# Homework 5, due 08.00, 15/10-2014¶

## Parallel Differentiating and integration with OpenPM¶

In this homework you will use your code from homework 4 to build a program that uses shared memory to differentiate and integrate. Most likely your computer has OpenMP so you should be able to do most of the development locally and just run the timing tests on Stampede.

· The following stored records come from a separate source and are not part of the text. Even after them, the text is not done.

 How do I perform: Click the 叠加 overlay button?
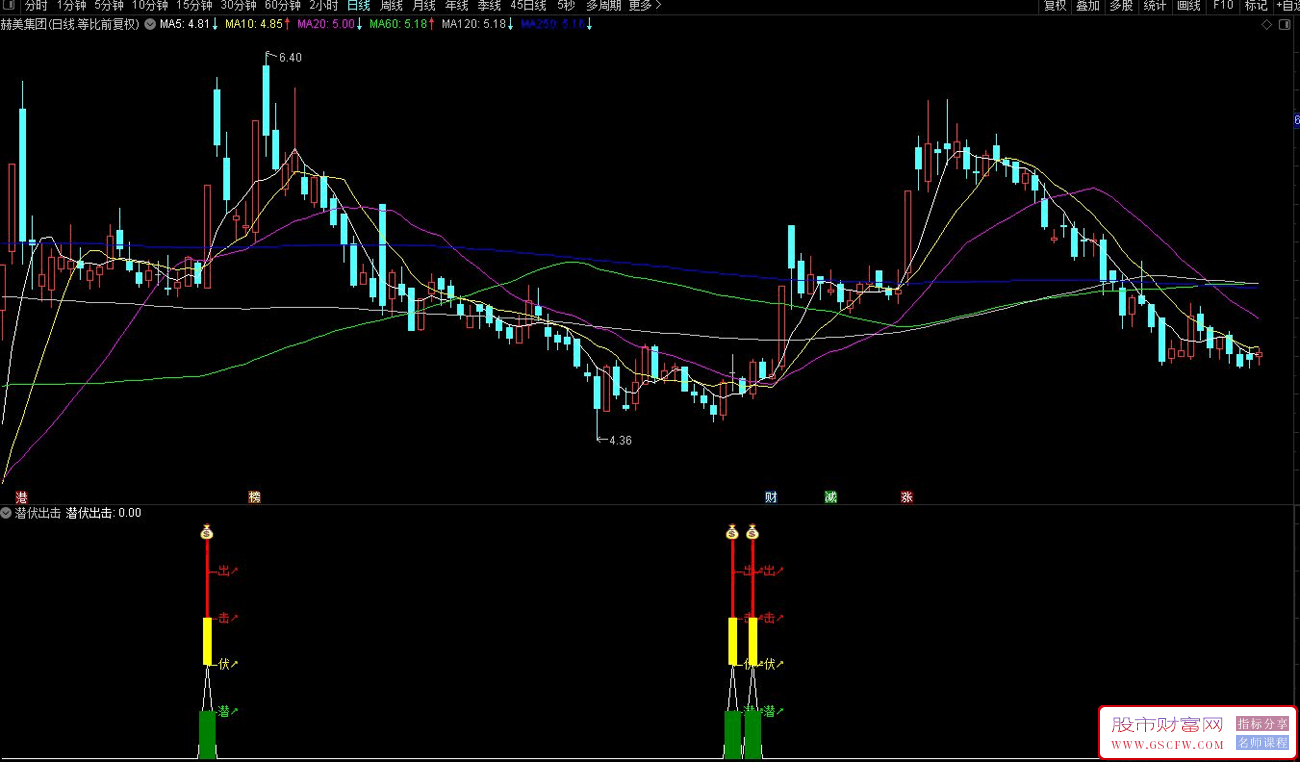[1088, 6]
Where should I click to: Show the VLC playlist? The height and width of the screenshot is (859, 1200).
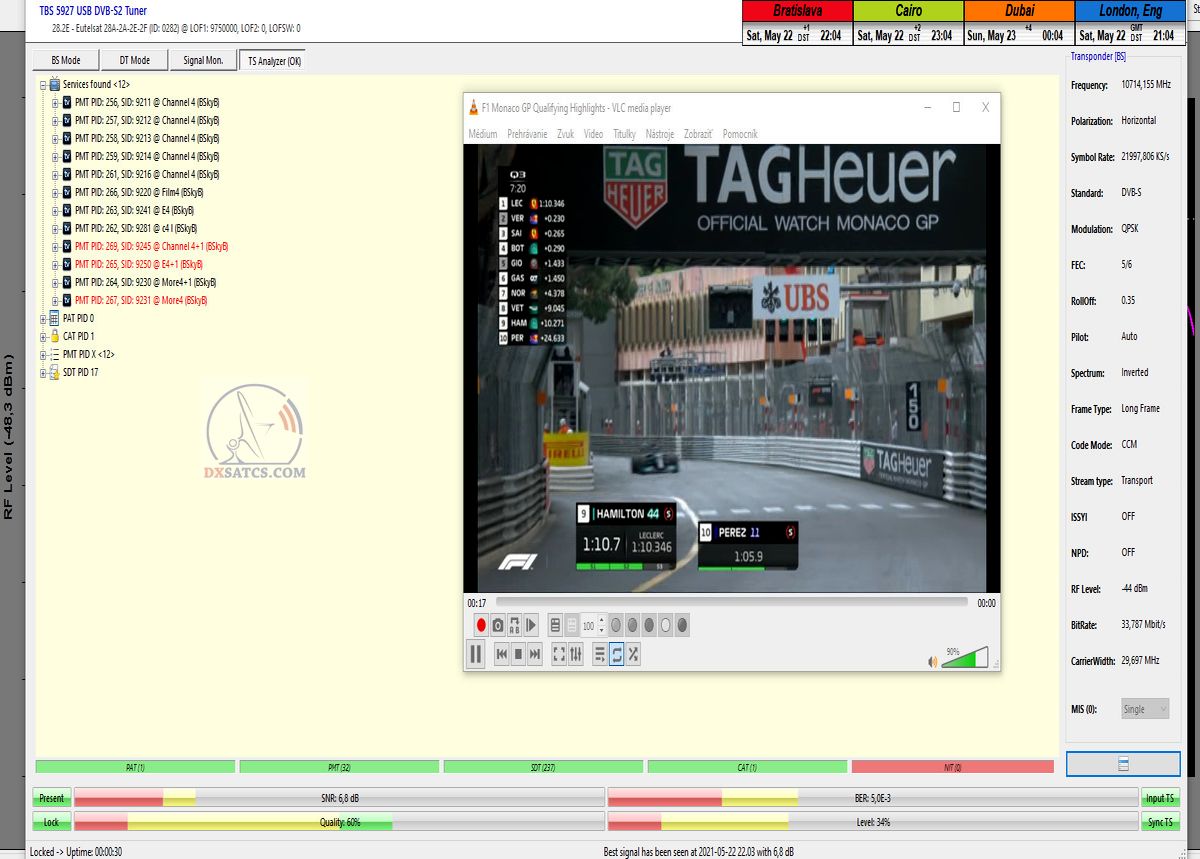coord(599,654)
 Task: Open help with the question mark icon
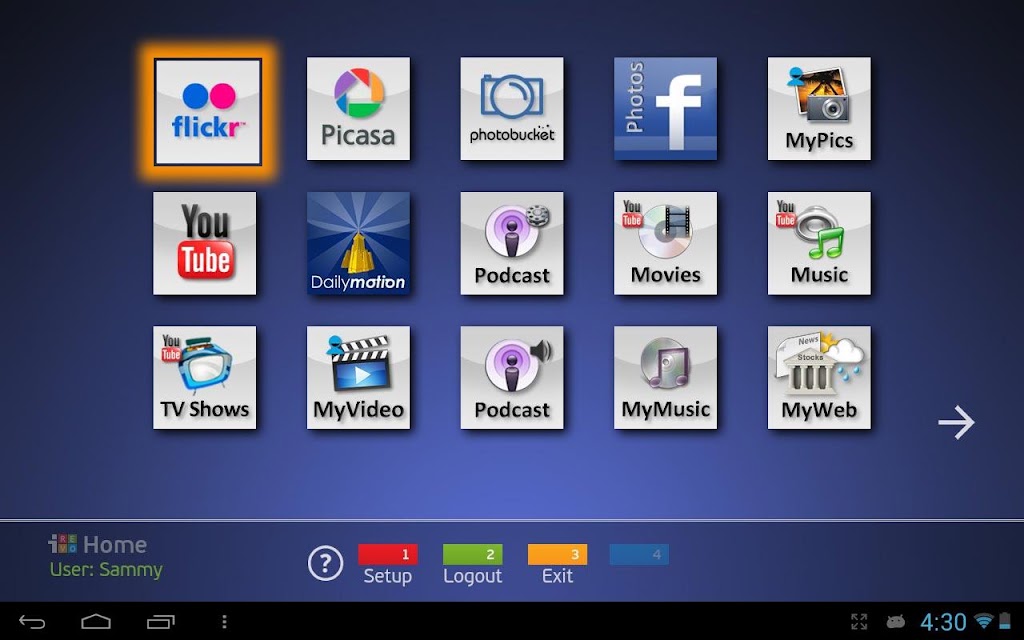coord(325,563)
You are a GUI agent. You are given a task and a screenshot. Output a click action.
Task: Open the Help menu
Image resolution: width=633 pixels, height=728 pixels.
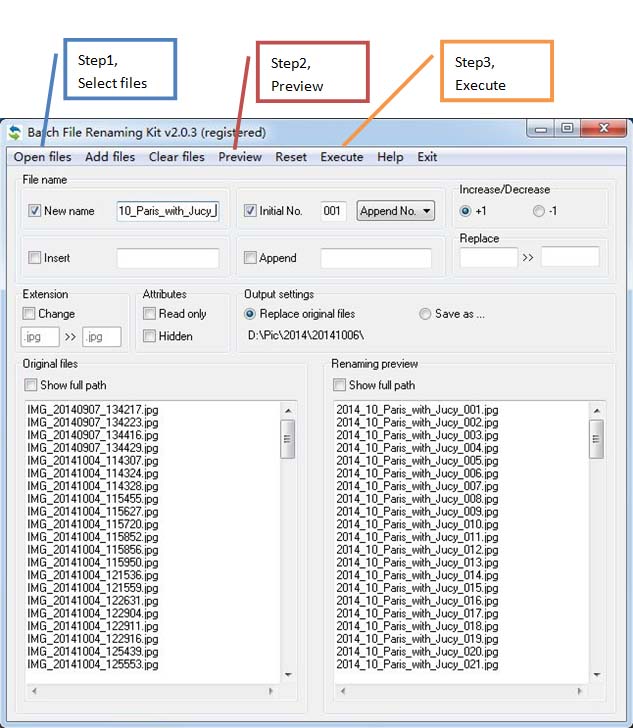(x=390, y=157)
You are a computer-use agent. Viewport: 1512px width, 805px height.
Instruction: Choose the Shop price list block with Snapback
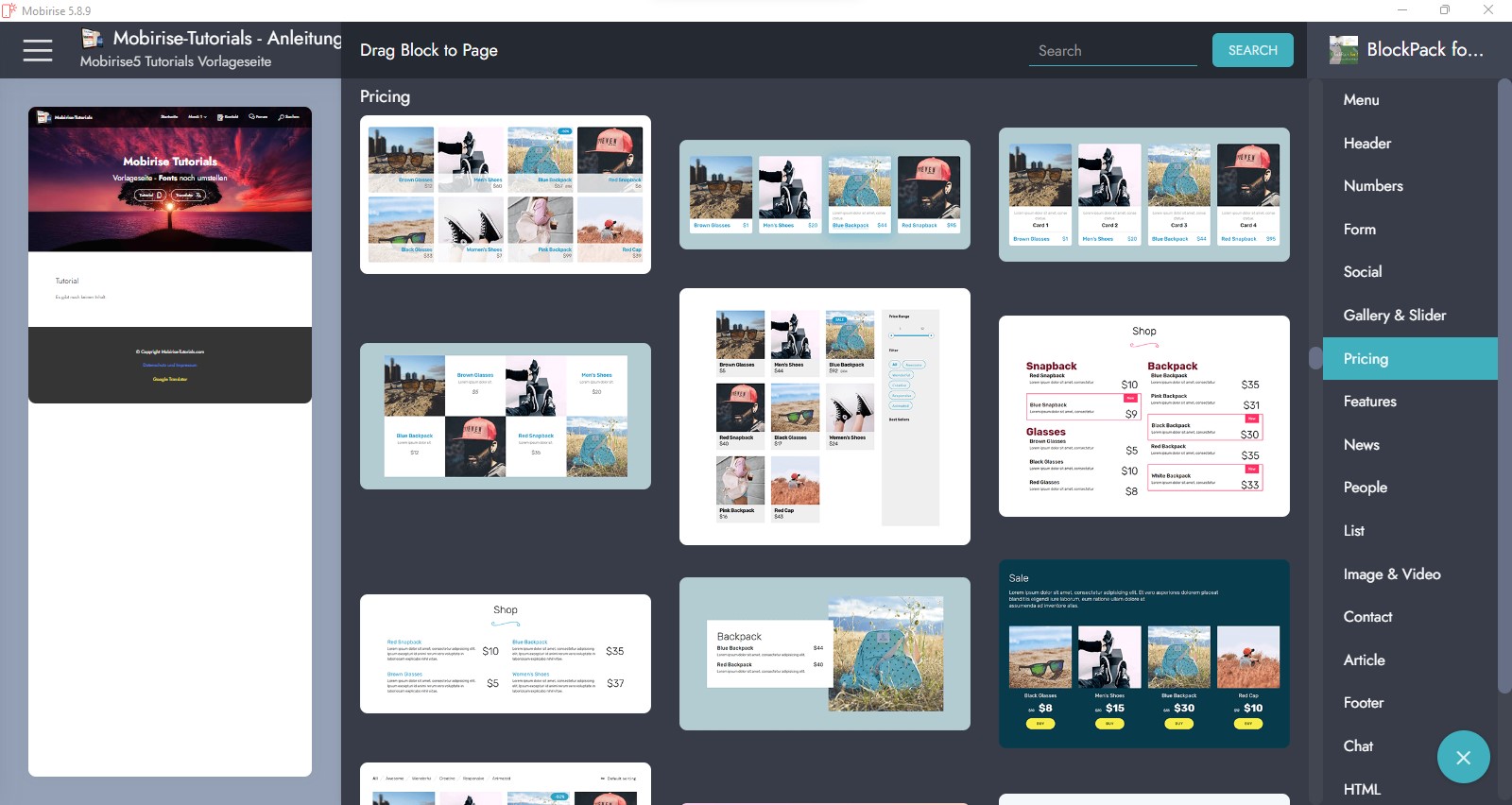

• First! pick one mapping from the last homework (for example a quarter annulus) and check that your code converges with second order.
• Next, use OpenMP constructs to parallelize your serial code. Make sure you do this in a non-intrusive way so that the code still compiles in serial mode. Try to make your program as parallel as possible, I will take this into account when grading.
• Demonstrate that your code gives the same result independent of number of threads used.
• Use the omp_get_wtime() function to time the computational part of your code (try to exclude allocate statements but include assignments, where you can use the workshare construct).
• Before starting the timing look over your code for places where you can optimize it by the techniques discussed in class. Also try out some different compiler options. See this and this.
• For simplicity set the number of gridpoints the same in both directions and time your program with 1 to 16 cores for grids of size 20 by 20 to 800 by 800 with increments of 1. Display the results in a figure where you scale the wall clock time by the inverse of the size of the grid, $$n_r \times n_s$$. This should give you roughly straight lines with jumps when you hit cache size limits.
• Weak scaling. Compute the speedup and efficiency (1-16 cores) for fixed problem size. Try a small grid and a larger grid.
• Strong scaling. Compute the speedup and efficiency (1-16 cores) for grids with a fixed number of gridpoints per core.
• Count (by hand by looking at the code) the number of floating point operations you perform in the differentiation and add a timing to that part of the code. For the 800 by 800 case report how many floating points per second you get and compare to the theoretical maximum.

As usual, arrange your results neatly in your report and comment on them. This time, also discuss the ways you made your code parallel and what, if anything, you could improve.